Clinical implications

Our findings suggest that MRI-based radioactive models combined with RAD scores and ML classifiers may serve as valuable decision support tools in the management of MIBC patients. By enabling non-invasive and pre-treatment prediction of response to NAC at the patient level, this approach helps clinicians identify candidates who are likely to benefit from NAC. Transparency in the rad score further promotes interpretability and allows physicians to understand which imaging features contribute to individual predictions. Although additional validation is required in a large multicenter cohort, the model may support personalized treatment plans and complement interdisciplinary decision-making.

limit

Despite these promising results, this study has some limitations. First, sample sizes are sufficient for initial model development, but may limit the generalizability of the findings to a larger population.
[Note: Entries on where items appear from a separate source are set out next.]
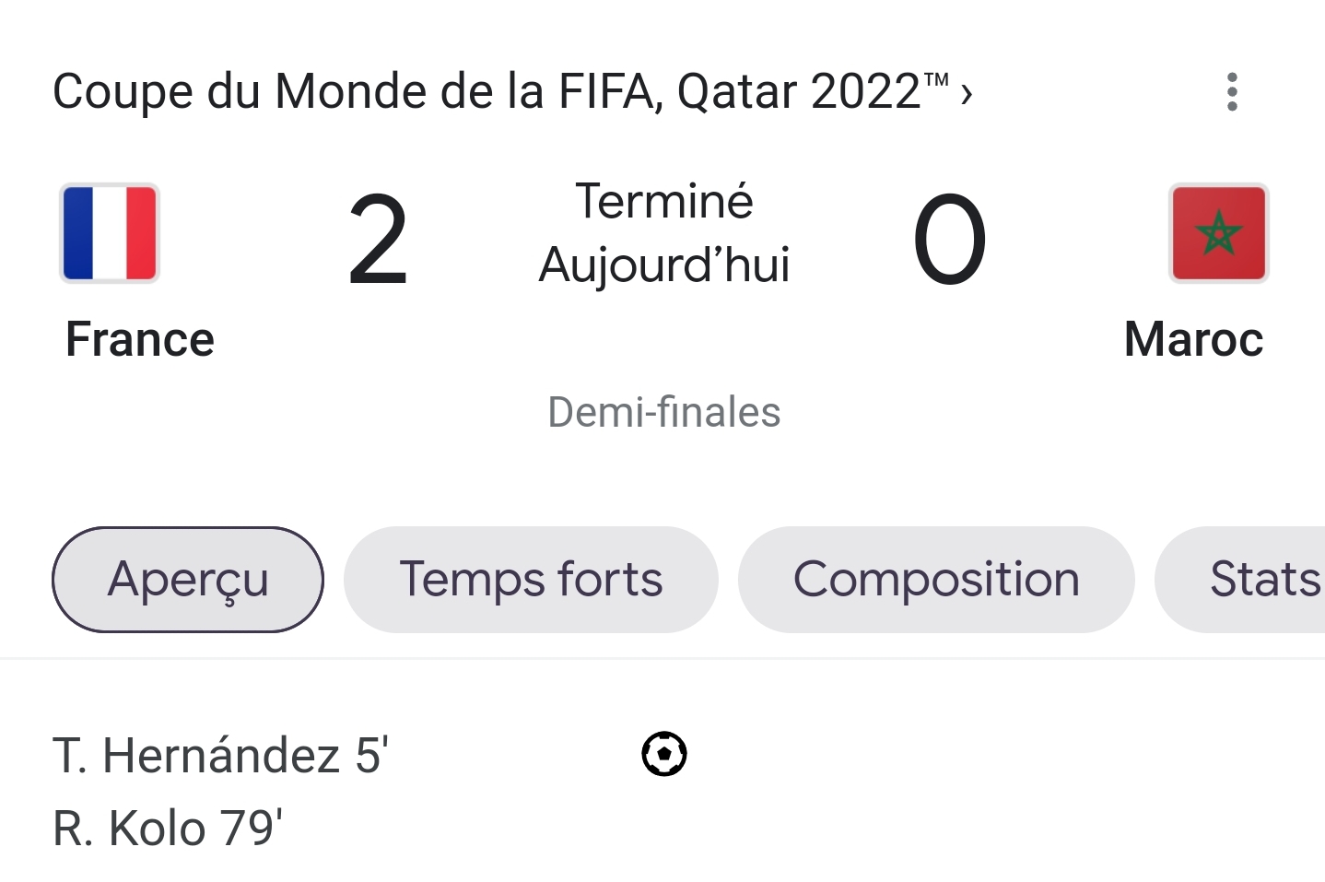The image size is (1325, 882).
Task: Select the T. Hernández 5' goal entry
Action: [x=221, y=755]
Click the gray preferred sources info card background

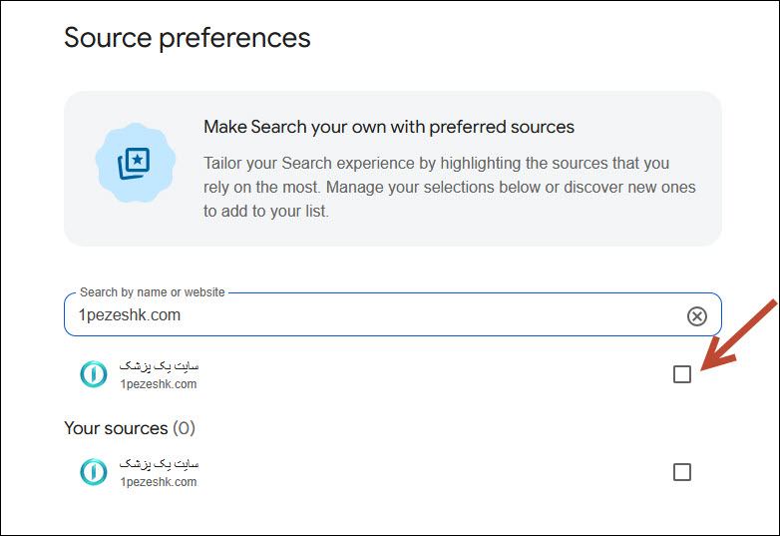[392, 169]
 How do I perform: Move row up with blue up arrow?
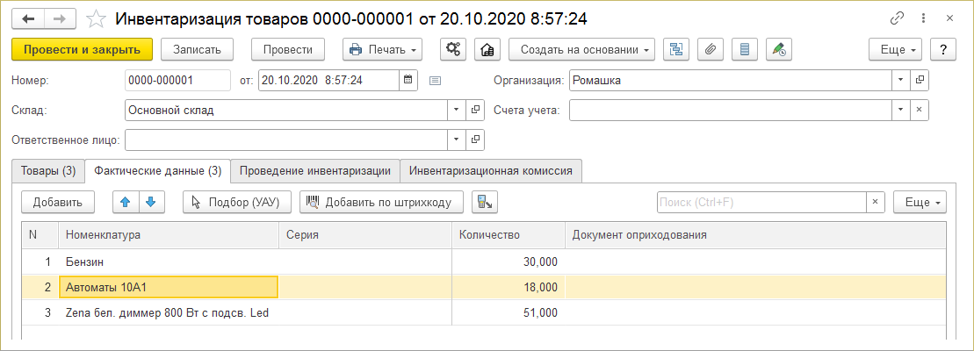click(x=126, y=202)
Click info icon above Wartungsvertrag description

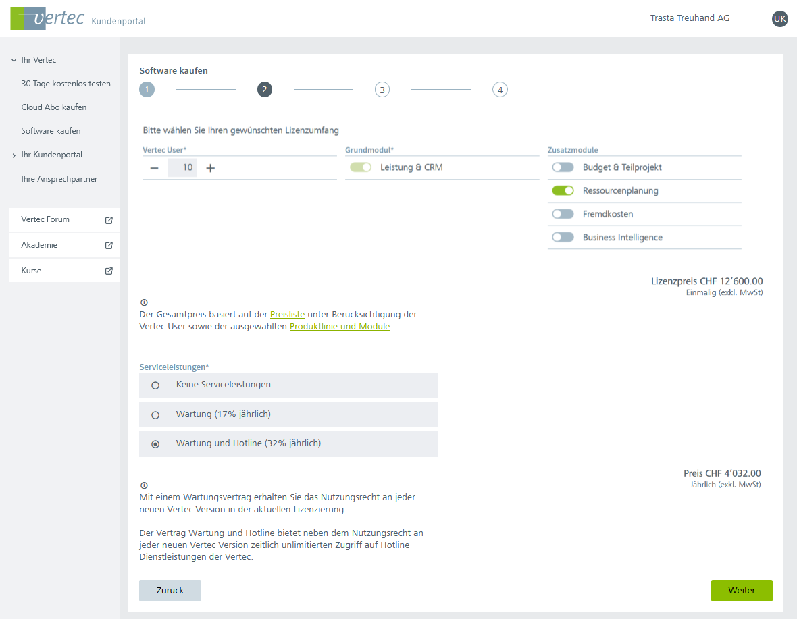pyautogui.click(x=144, y=485)
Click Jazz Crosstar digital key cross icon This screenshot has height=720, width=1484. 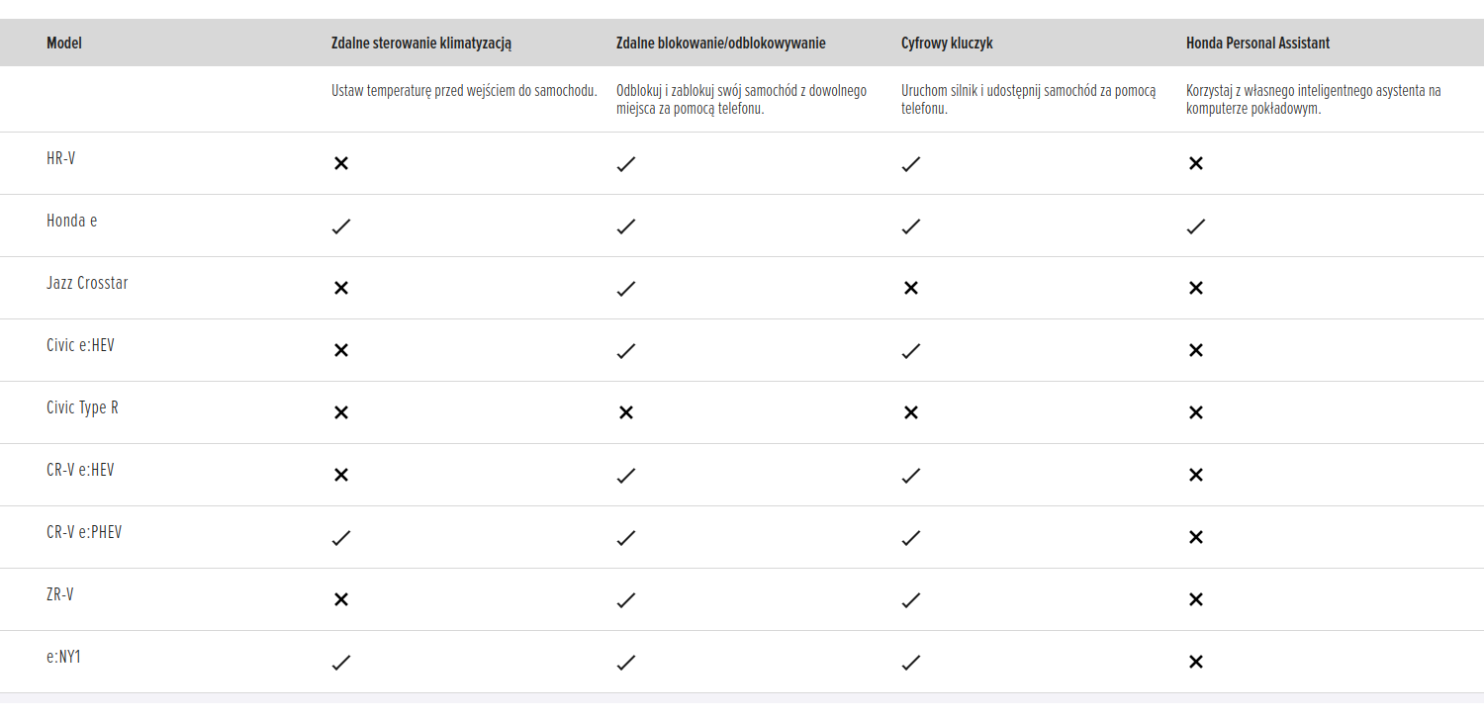click(911, 288)
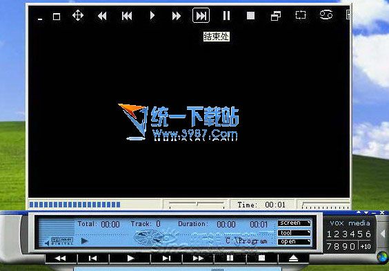Open the tool dropdown menu

pos(295,233)
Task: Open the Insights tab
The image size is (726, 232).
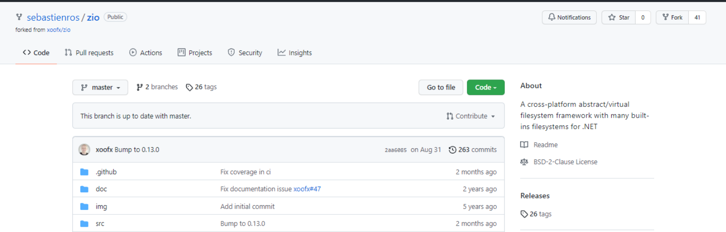Action: pos(294,53)

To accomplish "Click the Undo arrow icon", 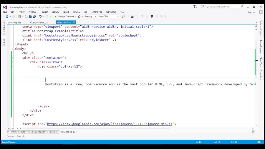I will point(40,17).
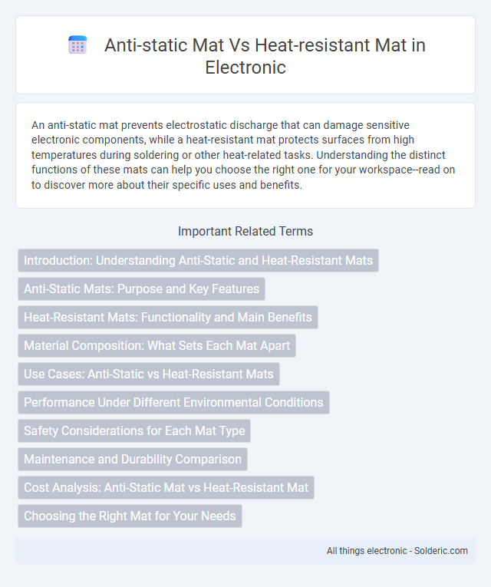Viewport: 491px width, 587px height.
Task: Open 'Introduction: Understanding Anti-Static and Heat-Resistant Mats' tag
Action: tap(199, 261)
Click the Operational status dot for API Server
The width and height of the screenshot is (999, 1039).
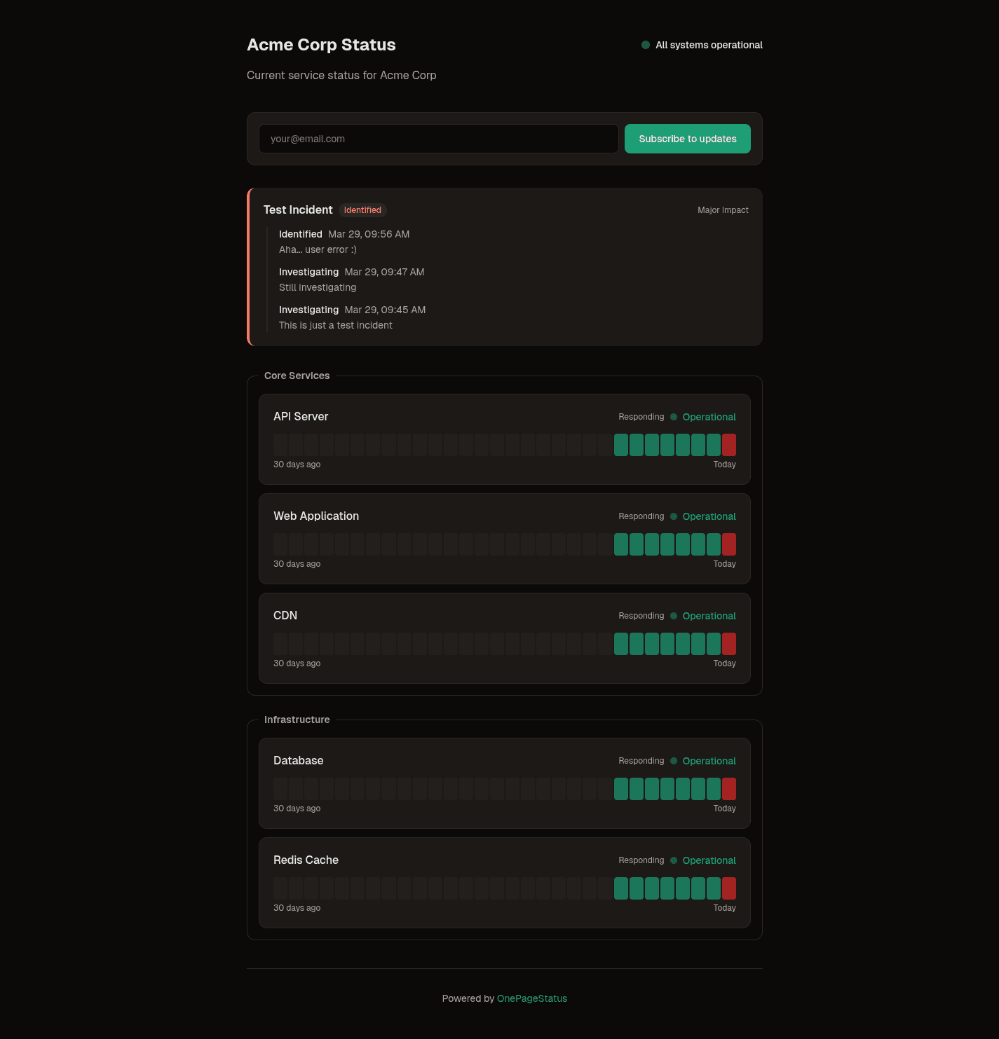(674, 417)
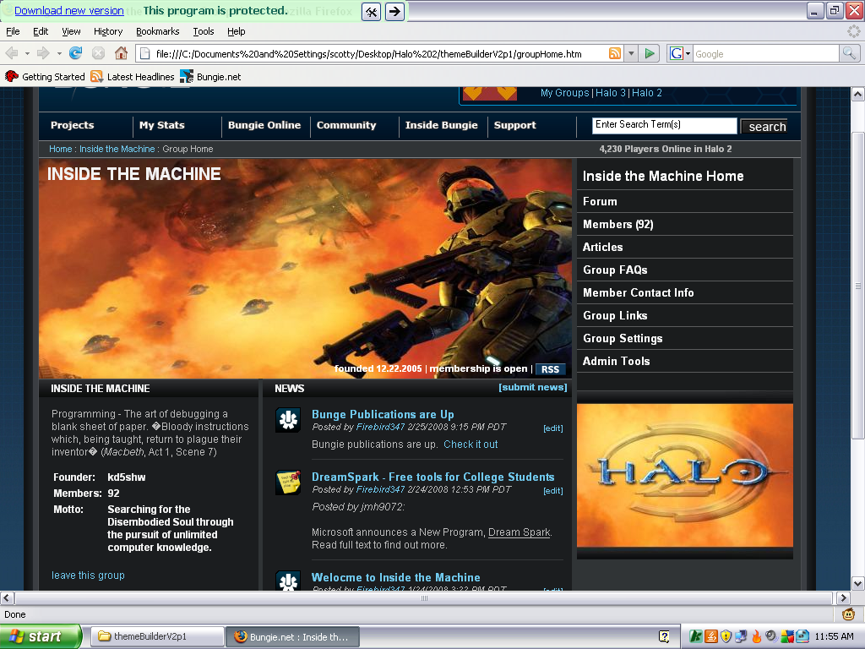Open the Bookmarks menu

[x=157, y=31]
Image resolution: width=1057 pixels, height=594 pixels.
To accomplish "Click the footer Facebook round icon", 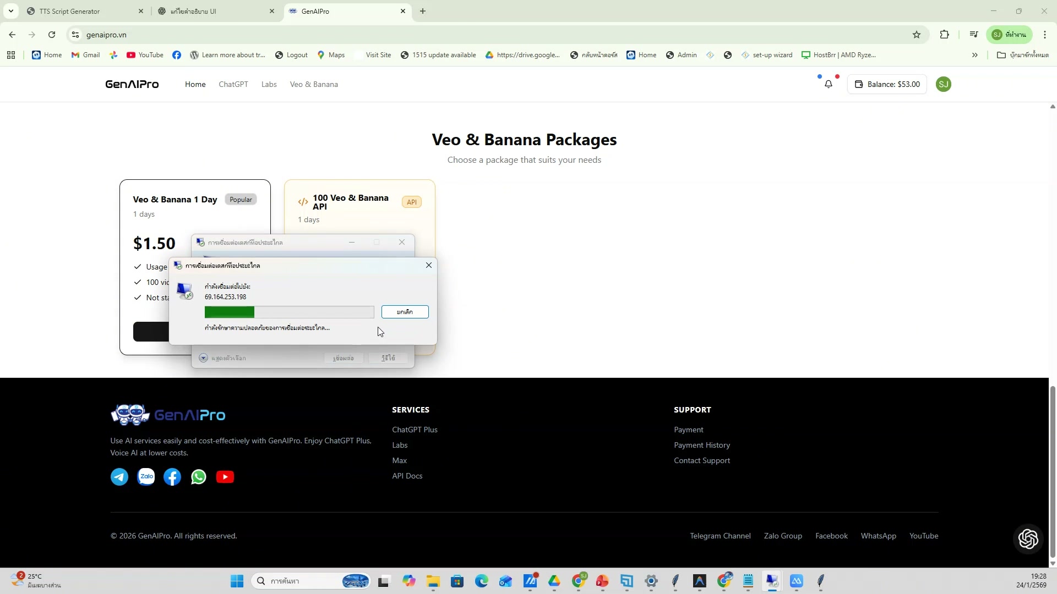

Second, external validation of independent cohorts is required to ensure the reproducibility and clinical applicability of the developed models. Third, class weighting, stratified cross-validation, and Lasso feature selection have helped to reduce overfitting and imbalances, but these techniques may not completely eliminate bias in small datasets. Fourth, some models need to consider a relatively wide range of 95% CI. The narrow CI suggests that the AUC values ​​are probably accurate, while the wide CI indicates that the AUC values ​​are less reliable [25].

Future direction

Future research could benefit from the integration of advanced deep learning methods and the use of longitudinal imaging to capture temporal dynamics across the NAC. Furthermore, establishing multicenter collaboration allows access to larger datasets, supports external validation, and enhances the robustness and clinical applicability of ML-based radiomics models.